Anyway, this professor reminded me of Clarence Thomas and other such noted Black intellectuals who the television stations always seem to locate. They must have a list. After all, why didn’t they call someone like my longtime friend and colleague Cornel West who would have made a better account of himself and our people? Worse yet, this Oregon guy even seemed, like Thomas, to have a wife who is a member of the Tea Party. You know the type. Still, at least to me, the real question is: Why have we never seen a book that uses the term cracker (or even heard it used), anywhere in broad circulation in this country? Duh?
Moreover, if racism is defined as simply some type of xenophobia, as opposed to its original meaning which is White Supremacy, then those who practice racism can claim the same moral status as the victims of it. Neat trick. Eh? Of course, the term racism was made popular by African and African American scholars/activists, from Kwame Nkrumah and Franz Fanon to Malcolm x and Huey P. Newton.
Therefore, the idea that Mark Twain is pointing out the inhumanity of slavery is contradicted by his insistence upon the use of the word white. For example, for almost the past three generations, the overwhelming majority of the people who call themselves white, in this country, are those of Irish descent. Yet, the Irish are only of recent whiteness.
For example, in the Boltwood Collection of Jones Library in Amherst, Massachusetts, local genealogist and historian James A. Smith makes an interesting point in his work titled Black People in Early Amherst, in relation to the designation of "whiteness" in the historical town. You see, less than 100 years or four generations ago, Smith writes: The town vital records show an undeveloped and random method of describing racial identities...clerks sometimes listed the person as being Irish in the section used to list race other than white.
Lo and behold! Irish people, surely the single largest group of European Americans in this country, are only of recent "whiteness" - according to their own "race".
Published in nearby Greenfield, almost 200 years or eight generations ago, Howe's Almanac, the only periodical distributed in the area at the time, featured a regular "humor" section in the back of each issue. The following two passages give further evidence to the way that the ruling class' media in this country have consistently been used as instruments for shaping public opinion (in favor of ruling class ideas, of course), as opposed to being the organs of objective journalism that they profess to be.
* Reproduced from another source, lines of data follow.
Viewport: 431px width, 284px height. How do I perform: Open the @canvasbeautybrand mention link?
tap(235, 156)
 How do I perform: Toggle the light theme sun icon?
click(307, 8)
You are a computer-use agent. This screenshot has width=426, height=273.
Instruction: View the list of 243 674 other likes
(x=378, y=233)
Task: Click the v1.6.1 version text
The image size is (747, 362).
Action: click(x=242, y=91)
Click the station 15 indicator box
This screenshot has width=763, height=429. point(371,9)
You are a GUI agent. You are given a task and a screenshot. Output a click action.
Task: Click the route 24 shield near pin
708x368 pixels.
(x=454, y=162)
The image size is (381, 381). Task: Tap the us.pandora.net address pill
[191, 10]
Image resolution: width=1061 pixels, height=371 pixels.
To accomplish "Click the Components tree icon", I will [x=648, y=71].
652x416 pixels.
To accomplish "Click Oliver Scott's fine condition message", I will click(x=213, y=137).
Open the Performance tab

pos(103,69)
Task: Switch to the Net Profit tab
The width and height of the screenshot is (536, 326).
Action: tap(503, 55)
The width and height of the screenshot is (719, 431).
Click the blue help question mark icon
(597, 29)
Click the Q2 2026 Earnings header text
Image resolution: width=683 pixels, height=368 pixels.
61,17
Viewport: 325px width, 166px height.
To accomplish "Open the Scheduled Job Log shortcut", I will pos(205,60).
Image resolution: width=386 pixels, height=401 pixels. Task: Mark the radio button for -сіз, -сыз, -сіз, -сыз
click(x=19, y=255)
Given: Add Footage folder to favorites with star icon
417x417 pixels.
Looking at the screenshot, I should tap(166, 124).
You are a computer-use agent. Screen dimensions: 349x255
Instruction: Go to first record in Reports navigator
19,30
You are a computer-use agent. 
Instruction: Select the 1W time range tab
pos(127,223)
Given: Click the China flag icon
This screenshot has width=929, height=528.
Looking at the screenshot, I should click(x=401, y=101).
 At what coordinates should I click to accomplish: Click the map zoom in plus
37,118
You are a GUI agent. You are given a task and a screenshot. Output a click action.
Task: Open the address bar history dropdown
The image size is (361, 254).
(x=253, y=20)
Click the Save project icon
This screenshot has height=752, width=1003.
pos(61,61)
"An Irishman looking around the horizon, observed with a grave countenance, 'It looks fair for foul weather.'
And
"An Irishman on being asked whether his Sister, (who had gotten to bed) had a son or a daughter; - Answered, 'I cannot tell yet, whether I am an Uncle or Aunt.'"
This is all very confusing, isn't it? Actually, none of the aforementioned passages should be a surprise. Historically, British rulers practiced this sort of "racism" against the Irish, long before English pirates like John Hawkins and Sir Francis Drake even thought of the Americas. In an essay called "Slavery, Race, and Ideology in the U.S.A.", Barbara Jeanne Fields indicates: "...the rationale that the English developed for suppressing the 'barbarous' Irish later served nearly word for word as a rationale for suppressing Africans and indigenous American Indians."
But why isn’t any of the aforementioned material about the Irish taught in either public or private schools in North America? Why isn’t it taught that slavery was a class institution, not a race one, and that there were thousands of Black slave masters, especially, in the antebellum South whose descendants today are called Hip=hop moguls, along with the makers/actors of obnoxious Black plays and films – like those produced by Tyler Perry.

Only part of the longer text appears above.